**WORK ITEM**
Leave the images out. Give every line below again, precisely.

::: MATERIAL FOR THIS EXERCISE :::

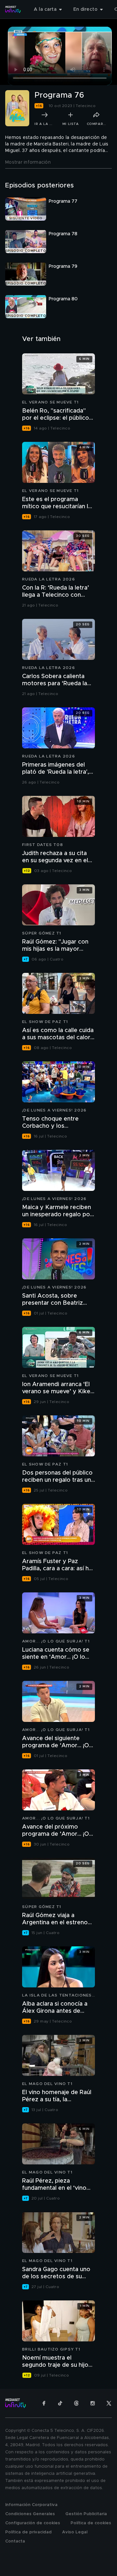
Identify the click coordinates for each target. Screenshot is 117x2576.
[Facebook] (44, 2403)
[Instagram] (93, 2403)
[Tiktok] (60, 2403)
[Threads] (76, 2403)
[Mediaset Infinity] (13, 9)
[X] (109, 2403)
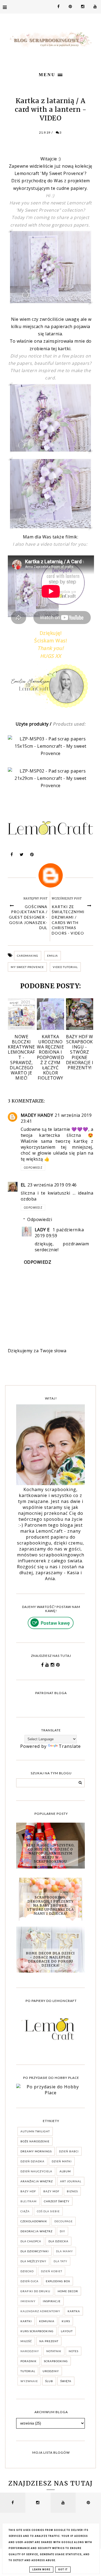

:::

**ANSWER FOR THIS EXERCISE**
Identify the click coordinates for each target. Screenshot is 117x2576.
[Facebook] (44, 2403)
[Instagram] (93, 2403)
[Tiktok] (60, 2403)
[Threads] (76, 2403)
[Mediaset Infinity] (13, 9)
[X] (109, 2403)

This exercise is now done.